Dudley H. of Imogene, IA asked me a startling question via the 1-800-RICHRIPLEYWORDPRESS.COM HOTLINE.  It goes as follows, “Was that an earthquake I felt this past Sunday evening in Eastern Iowa?!”  No Dudley, that seismic shift that you felt was yours truly joining the 21st century.  You see, I bought my first LED TV and Sunday was the first day that I used it.  Our old TV, a 32” Sanyo, was dying a slow and aggravating death being 13+ years old and weighing around eight hundred pounds.  I slyly mentioned to my lovely wife that if I didn’t get a new TV by the time the college football season kicked off that I would whine incessantly until I got my way.  Knowing how much I whine on a regular basis she reluctantly agreed as long as I didn’t spend too much money.  Aided by the superior advice of my best friend, Dave, I chose what would best fit my budget, my standards (lower than most peoples) and our nice entertainment center.  I also bought a modest sound system to compliment the TV.  It’s not a “high end” TV/sound system like many have but it’s so much better than what we had.  A local TV camera news crew came out and captured the event for their ten o’clock news and the local newspaper had this headline “Local man emerges from cave and buys first LED TV!”  I just wish that they hadn’t used a photo depiction of a Neanderthal for my photo.  Thanks for using my hotline Dudley! 
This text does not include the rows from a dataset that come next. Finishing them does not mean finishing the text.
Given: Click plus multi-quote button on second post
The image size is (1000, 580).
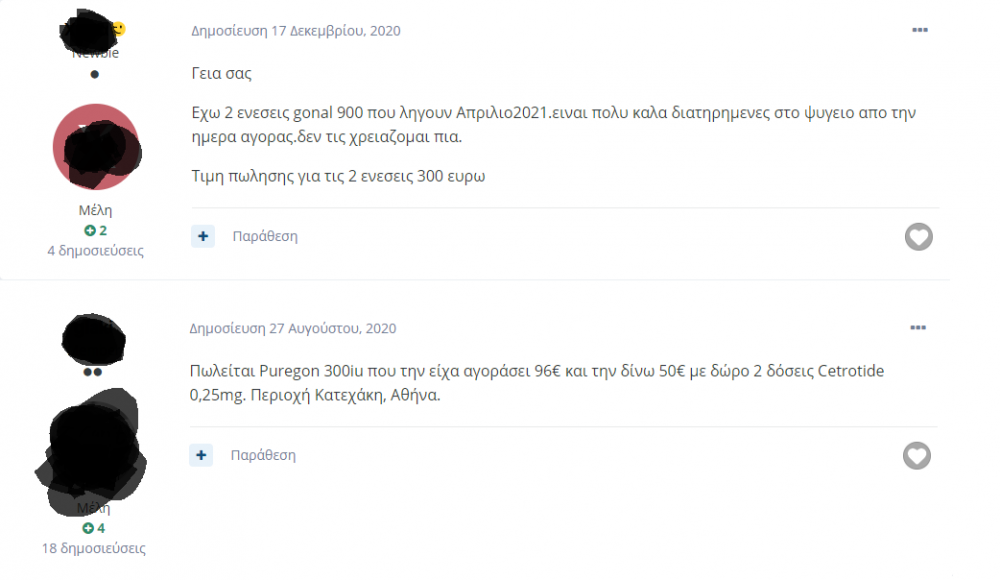Looking at the screenshot, I should click(x=202, y=455).
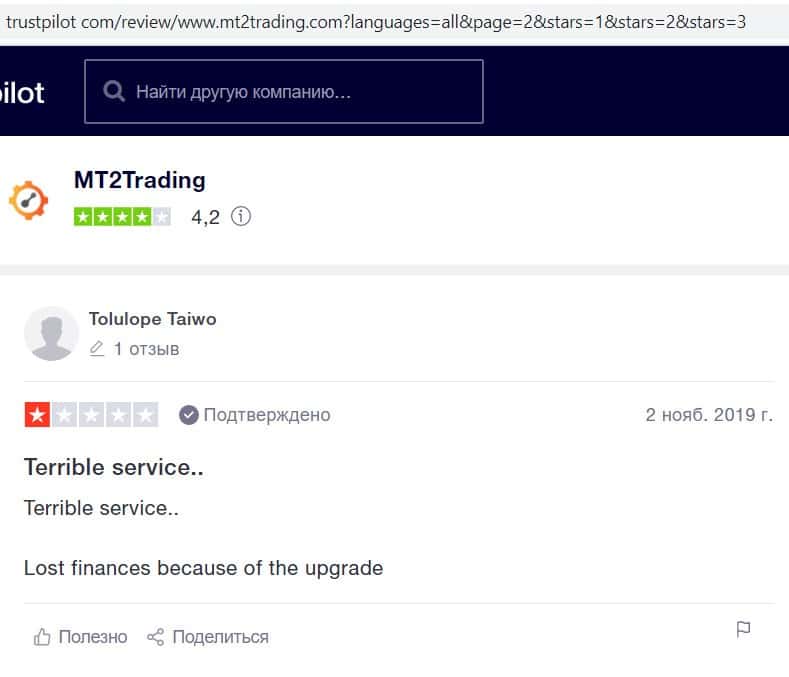Click the magnifier icon in search box
Screen dimensions: 789x677
coord(115,92)
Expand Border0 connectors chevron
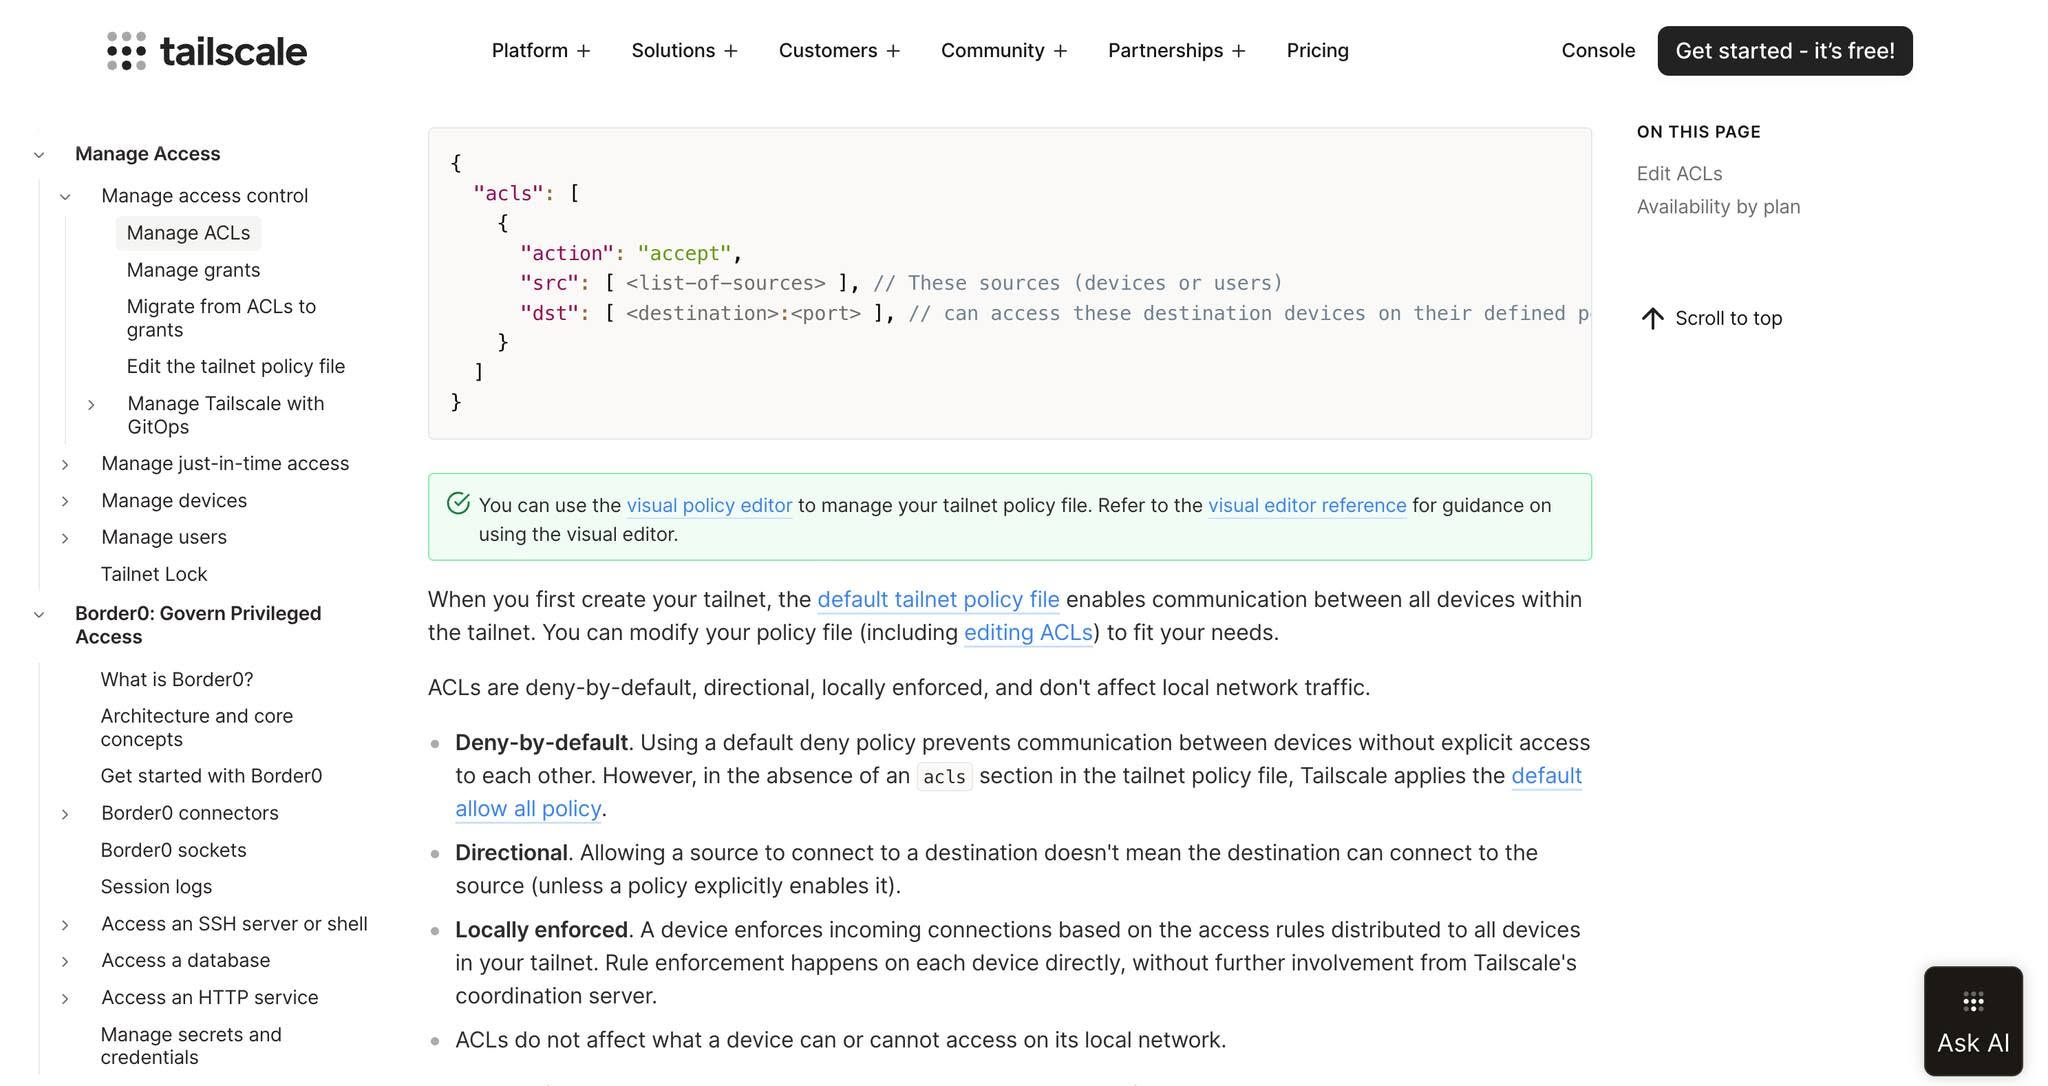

Marcelia J. is all worked up in rural Osceola, IA.  She penned this letter to me; “Why on earth do young men walk around in public with their pants drooping down past their buttocks?!  A person can see their underwear and they look like damn fools!”  Yes, Marcelia, I totally agree and I couldn’t for the life of me figure out why, so I went to the most reliable source I know for such matters, the Internet.  An Internet search on your very question turned up several recurring themes that I’ll expound upon here.  One suggested reason is that these young men are former prison inmates who weren’t allowed to posses a belt while incarcerated.  Thusly, having their pants droop in public is a sign that they’re “a really bad dude.”  Another reason, along the same line, is that they’re gang members and its part of their “ fashion-code” (which strikes me as funny as they’re fighting against the establishment and the first thing that they do is establish rules themselves…go figure).  The third suggested reason that I found on the Internet is that these men are “advertising” themselves as “open to a homosexual experience.”  I hadn’t heard that one before, but it’s out there on the Internet and even though I don’t believe everything that I read I know that some folks have different lifestyles than I.  What I think is that young men aren’t the smartest people around and they just do some stupid thing that they saw on TV, or maybe the Internets correct.  Honestly…I don’t care.  Maybe what you should do Marcelia, is buy some belts at the Goodwill Store and have ‘em handy in your purse in case you come across someone with “droopy drawers” and in your best motherly voice put your hand on the young mans shoulders, hand them a belt and whisper “here you go honey…sometimes I forget to dress myself too.”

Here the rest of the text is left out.